“Its not like back home”
The mating call of the elderly English traveller when confronted with the foreignness of being abroad. A statement full of shock and disappointment that other places aren’t like the cities they are used to. As if Shanghai should be like Sheffield , or Beijing is a bigger version of Birmingham. Or as it was succinctly put by a Geordie Granny, “its a long way from civilisation”.
I love watching the British as they try to deal with the fact that when you travel the holiday destination does not fall over themselves to change their language and customs to adapt to those who visit. It is normally the same Brits who complain about foreigners over here not speaking the lingo, so I find it fascinating to just sit and watch the fun.
China is one of the most ‘ foreign ’ places I have been, even though a billion people speak Chinese there is still a abundance of signs in both kanji and English although some of it is the in the Chinglish we all know and love.
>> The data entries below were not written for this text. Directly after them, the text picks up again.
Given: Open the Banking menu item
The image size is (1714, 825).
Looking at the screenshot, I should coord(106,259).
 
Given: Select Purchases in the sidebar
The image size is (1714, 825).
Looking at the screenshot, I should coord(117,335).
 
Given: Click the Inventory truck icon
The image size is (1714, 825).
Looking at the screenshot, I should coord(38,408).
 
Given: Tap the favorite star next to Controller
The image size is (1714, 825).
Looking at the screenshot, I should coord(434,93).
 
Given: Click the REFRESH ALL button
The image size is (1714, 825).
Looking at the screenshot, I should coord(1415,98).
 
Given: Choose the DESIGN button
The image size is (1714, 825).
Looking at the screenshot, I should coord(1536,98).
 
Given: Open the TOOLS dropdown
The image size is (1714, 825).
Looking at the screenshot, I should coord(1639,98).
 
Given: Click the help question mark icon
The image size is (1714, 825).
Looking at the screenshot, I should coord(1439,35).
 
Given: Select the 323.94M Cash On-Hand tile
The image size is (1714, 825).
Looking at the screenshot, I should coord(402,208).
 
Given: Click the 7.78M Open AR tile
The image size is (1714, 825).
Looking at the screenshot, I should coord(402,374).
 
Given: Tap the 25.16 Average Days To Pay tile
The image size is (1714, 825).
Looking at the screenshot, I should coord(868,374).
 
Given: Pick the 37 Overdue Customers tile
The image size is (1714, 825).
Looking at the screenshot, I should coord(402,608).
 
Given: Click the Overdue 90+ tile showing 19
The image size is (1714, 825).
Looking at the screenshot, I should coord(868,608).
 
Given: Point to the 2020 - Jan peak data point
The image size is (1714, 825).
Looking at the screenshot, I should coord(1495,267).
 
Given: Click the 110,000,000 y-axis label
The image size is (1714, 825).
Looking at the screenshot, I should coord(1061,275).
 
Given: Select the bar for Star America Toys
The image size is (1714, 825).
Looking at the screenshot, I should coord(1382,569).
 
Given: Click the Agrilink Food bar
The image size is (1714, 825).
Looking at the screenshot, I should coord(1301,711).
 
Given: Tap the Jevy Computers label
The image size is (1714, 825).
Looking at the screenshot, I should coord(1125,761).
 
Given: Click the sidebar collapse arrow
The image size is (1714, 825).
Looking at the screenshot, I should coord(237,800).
If you want to find a country hostile to the Anglophone you should try Russia, a strange alphabet and a nation that feels no need to pander to the west.
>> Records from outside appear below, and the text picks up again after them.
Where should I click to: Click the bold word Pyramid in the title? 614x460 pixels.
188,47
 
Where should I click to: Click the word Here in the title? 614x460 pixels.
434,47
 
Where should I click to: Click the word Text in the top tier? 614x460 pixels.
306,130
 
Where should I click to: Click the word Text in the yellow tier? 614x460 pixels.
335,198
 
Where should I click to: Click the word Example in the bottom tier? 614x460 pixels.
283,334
In China our elderly representatives got by using the time honoured tradition of talking slowly and loudly at the serving staff to make themselves understood, because obviously they are stupid. I mean anyone who is bilingual must be thick, especially if they can’t master the English tongue? Oh those crazy foreign people and their attempt to learn our language, why don’t they do what the Brits do and just expect everyone to speak their native tongue
Ignoring the fact that they are speaking in strong northern accents, or they are using colloquialisms and various bits of slang, it is the way that if the waitress fails to understand one person then the pack of elderly (what is the collective name for a group of pensioners?) will all start chirping away creating a cacophony of noise that even I can’t understand. Saying that my request for a glass of Sprite (not unreasonable as I had just been given such a drink) ended up with me being served with boiling hot water. I may have used the wrong inflections.
Even when they travel to Europe, parts of which are terribly Anglicised, you are just as likely to be able to get egg and chips as you are taramasalata, and Sky Sports is available everywhere you go just in case you want to see Arsenal’s tour of the Far East. All the signs will be in English, and normally staffed by ex-Pats.
Yet still slowly and loudly is the only way to get them to understand.